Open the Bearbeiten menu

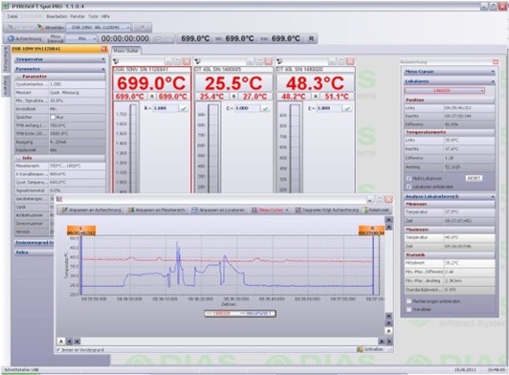click(56, 16)
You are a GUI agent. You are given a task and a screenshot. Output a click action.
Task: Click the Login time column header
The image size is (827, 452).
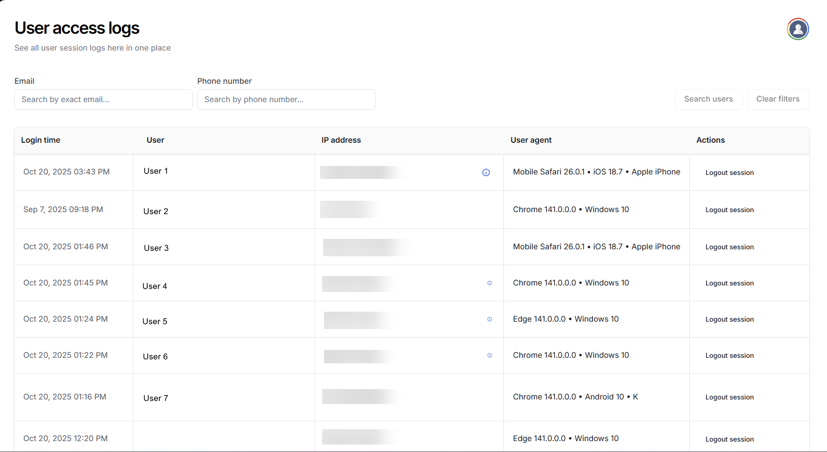(41, 140)
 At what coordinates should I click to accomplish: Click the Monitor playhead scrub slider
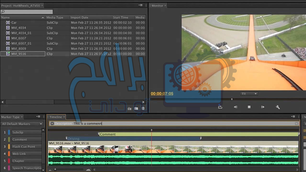tap(231, 99)
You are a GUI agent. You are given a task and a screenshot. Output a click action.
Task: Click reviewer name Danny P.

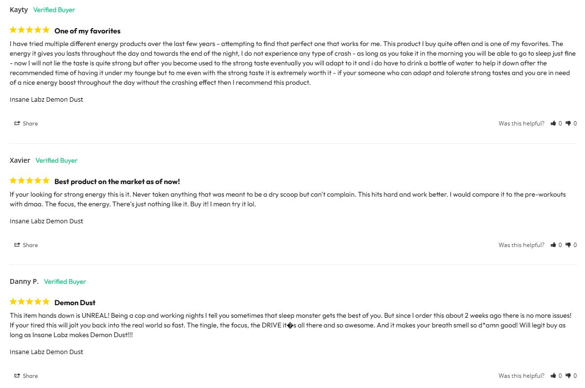[24, 281]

## Problem statement
Each record must be quoted in full and exactly. Do not include the pictures.

## Answer to this task
Open the Bearbeiten menu

click(56, 16)
You are a GUI agent. You are given a task and a screenshot. Output a click action.
Task: Click the Login time column header
The image size is (827, 452).
(41, 140)
 At what coordinates should I click to accomplish: Click the Monitor playhead scrub slider
tap(231, 99)
You are a GUI agent. You are given a task and a screenshot. Output a click action.
Task: Click reviewer name Danny P.

[24, 281]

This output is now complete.